9.1.1 two Bernoulli RVs example

In order to motivate the use of a Gibbs sampler, we start with an example of two variables which both have marginal Bernoulli distributions and the following joint distribution20:

X
0 1
Y 0 \(p_1\) \(p_2\)
1 \(p_3\) \(p_4\)

where \(p_i \geq 0, \ \ p_1 + p_2 + p_3 + p_4 = 1.\)

Note that the conditional distributions can be written as: \[\begin{align*} P_{y|x} = \begin{bmatrix} \frac{p_1}{p_1 + p_3} & \frac{p_3}{p_1 + p_3}\\ \frac{p_2}{p_2 + p_4} & \frac{p_4}{p_2 + p_4}\\ \end{bmatrix} \end{align*}\]

\[\begin{align*} P_{x|y} = \begin{bmatrix} \frac{p_1}{p_1 + p_2} & \frac{p_2}{p_1 + p_2}\\ \frac{p_3}{p_3 + p_4} & \frac{p_4}{p_3 + p_4} \end{bmatrix} \end{align*}\]

Where \(P_{y|x}\) contains the conditional probabilities of \(Y\) given \(X=x\), and \(P_{x|y}\) has the conditional probabilities of \(X\) given \(Y=y\). The iterative sampling scheme of the Gibbs sampler produces a sequence of 0s and 1s. As long as we start in a position that has probability greater than zero, the Gibbs sampler iteration should visit each state with the appropriate relative probabilities (as our sequence gets infinitely long). Additionally, notice that the marginal probabilities will hold.

The algebra / intuition for the \(2 \times 2\) case generalizes to the \(m \times n\) case for discrete variables. If either of the variables are continuous, the finite dimensional arguments will not work. However, with some reasonable assumptions, the logic is not terribly different from that given above for the discrete variables.

9.1.2 beta-binomial-poisson example

Recall what you know about joint and conditional distributions. That is,

\[\begin{eqnarray*} f(x | y) &=& \frac{ f(x,y)}{f(y)} \propto f(x,y) \mbox{ (no y)} \\ f(y | x) &=& \frac{ f(x,y)}{f(x)} \propto f(x,y) \mbox{ (no x)} \\ \end{eqnarray*}\]

Ok, to the example. Consider a situation where we do the following:

  • Flip a coin \(n\) times (\(n\) unknown)
  • P(heads) = \(\theta\) (unknown)

*DIRECTION*
Explain in one to three sentences why the Gibbs sampler passage opens with an example of two variables that have marginal Bernoulli distributions.

*GIVEN DATA*
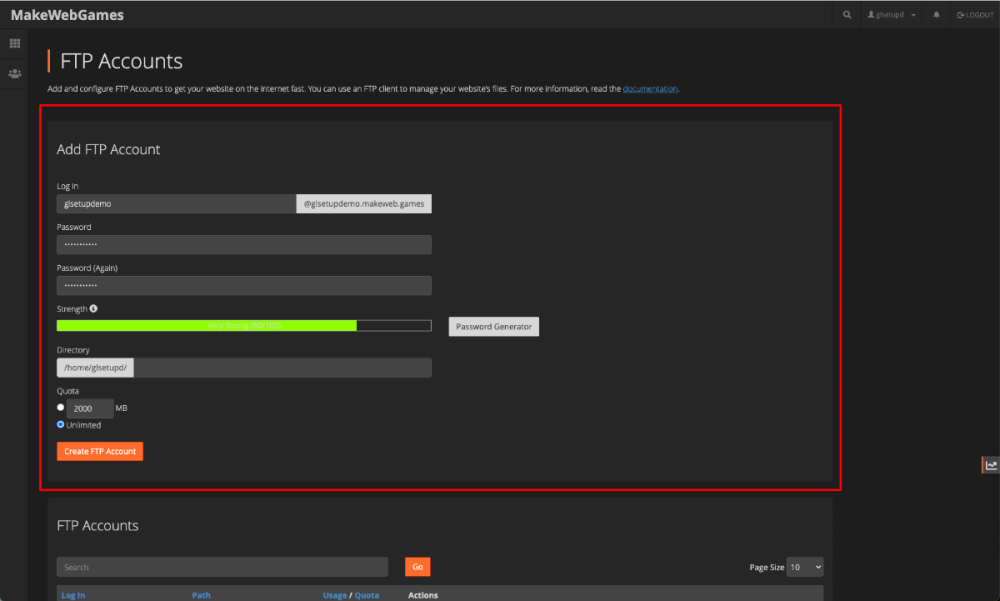Sort the table by Path column

coord(201,595)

*WRITTEN ANSWER*
The example is there to motivate the use of a Gibbs sampler. It uses two variables with marginal Bernoulli distributions and a joint distribution given by p1 through p4.